In a yet further embodiment, said human or humanized antibody have an enhanced and/or improved induction of antibody-dependent cell-mediated cytotoxicity (ADCC), compared to a non-humanized antibody comprising the light chain of SEQ ID NO: 22 [NNV003] and the heavy chain of SEQ ID NO: 23 and/or the therapeutic antibody Rituximab optionally in such as but not limited to Daudi and/or Ramos cells.

In one embodiment, the antibody, antibody fragment or antibody derivative thereof has an affinity for human CD37 expressing cells below 10 nM, such as below 9 nM, 8 nM, 7 nM, 6 nM, 5 nM, 4 nM, 3 nM, 2 nM, or 1 nM and/or such as below 1 nM, such as below 900 pM, 800 pM, 700 pM, 600 pM, 500 pM, 400 pM or 300 pM.

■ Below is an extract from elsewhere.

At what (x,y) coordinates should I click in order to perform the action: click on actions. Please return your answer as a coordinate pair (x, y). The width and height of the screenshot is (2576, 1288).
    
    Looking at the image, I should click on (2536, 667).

One or more aspect(s) of the present disclosure relates to a nucleic acid sequence encoding an antibody, antibody fragment or antibody derivative thereof according to the present disclosure.

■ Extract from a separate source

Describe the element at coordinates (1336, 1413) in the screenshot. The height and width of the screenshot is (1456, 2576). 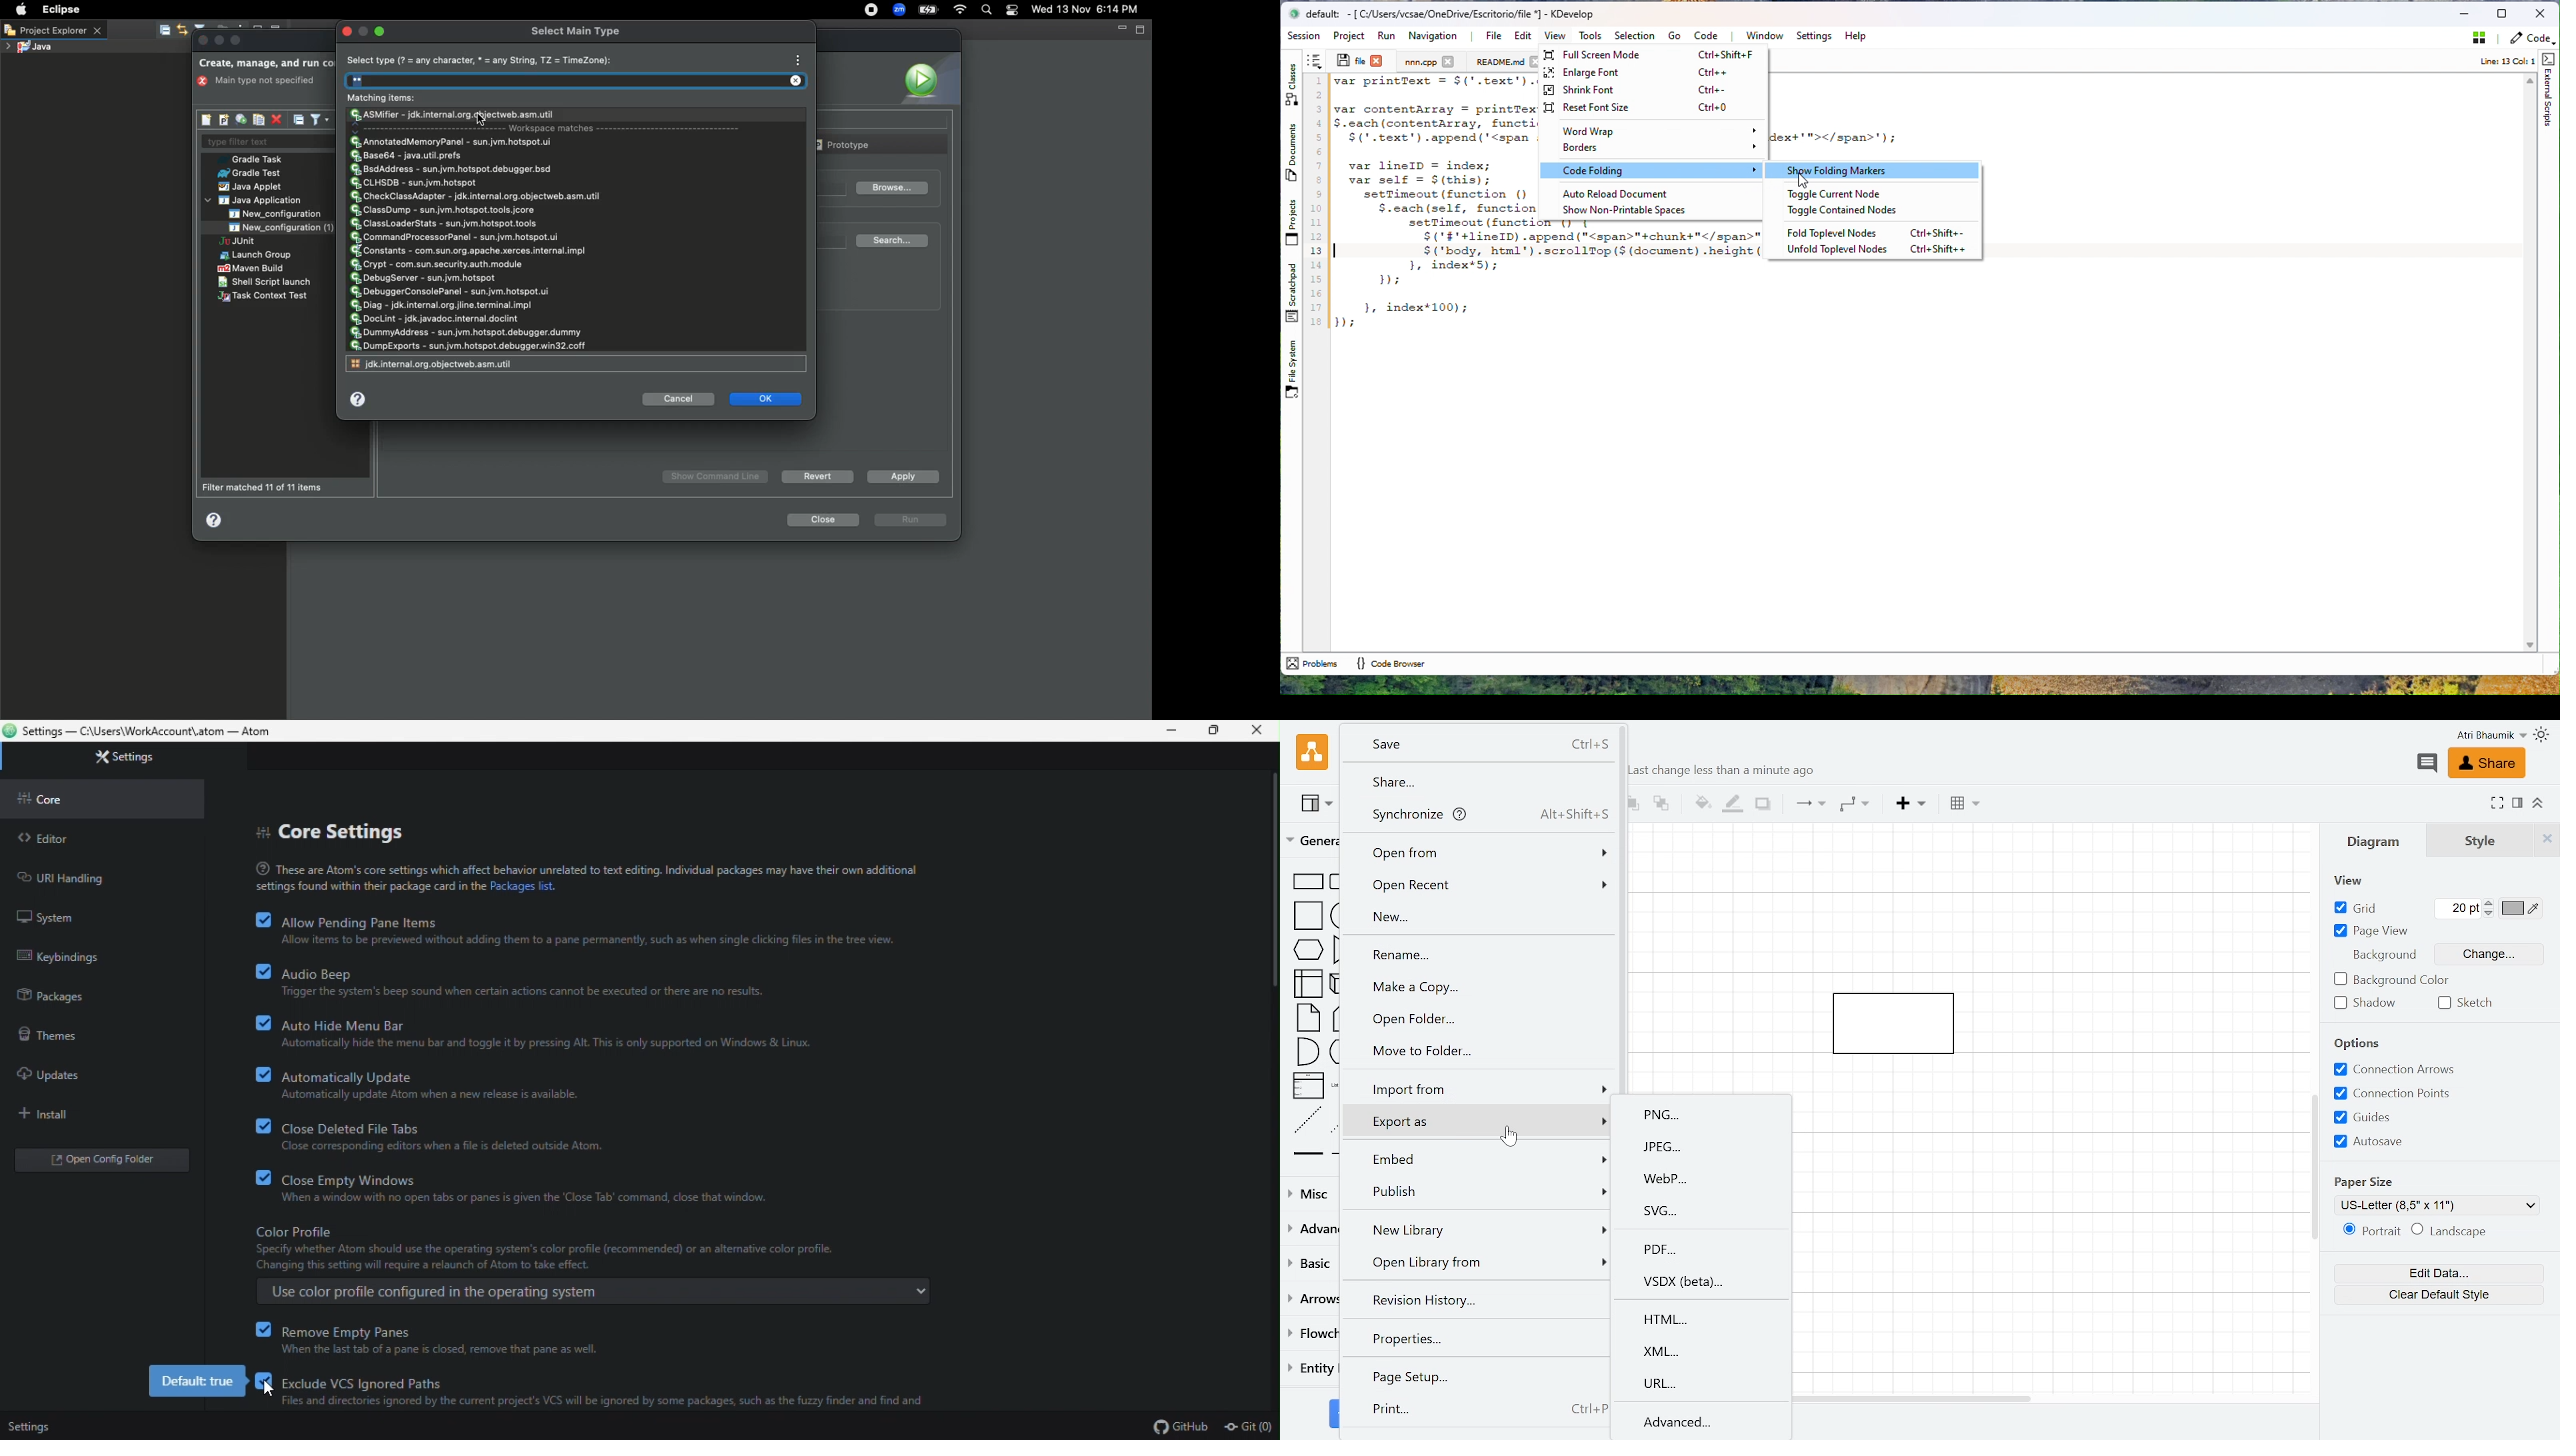
I see `More shapes` at that location.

In one embodiment, the nucleic acid sequence encodes an antibody, antibody fragment or antibody derivative thereof that is a combination of heavy chain and light chain fragments, where said antibody, antibody fragment or antibody derivative comprises,

In one embodiment, the nucleic acid sequence encodes an antibody, antibody fragment or antibody derivative thereof with a variable light chain and/or variable heavy chain of any one of SEQ ID NOs: 1-18.

Examples 14 and 15 show an immunoglobulin, such as an antibody, with V110D mutation extends the serum half-life as compared to the without the V110D mutation.

Thus, in a further embodiment, the immunoglobulin, such as an antibody, with V110D mutation extends the serum half-life as compared to the without the V110D mutation.

One or more aspect(s) of the present disclosure relates to a nucleic acid construct comprising one or more nucleic acid sequence(s) according to the present disclosure.

One or more aspect(s) of the disclosure relates to a host cell comprising one or more nucleic acid sequence(s) according to the present disclosure and/or nucleic acid construct(s) in the present disclosure.

In one embodiment, the host cell is a mammalian cell selected from the group consisting of chinese hamster ovary (CHO) cells, CHO-K1, CHO-DG44, mouse myeloma (NS0) cells, baby hamster kidney (BHK) cells, and human embryonic kidney lines (HEK293) cells, or an insect cell.

In one embodiment, the host cell is capable of producing an antibody, antibody fragment or antibody derivative thereof according to the present disclosure, wherein the cellular fucose glycosylation pathway of said host cell is modulated, such that the host cell produces a fucose deficient antibody, antibody fragment or antibody derivative thereof.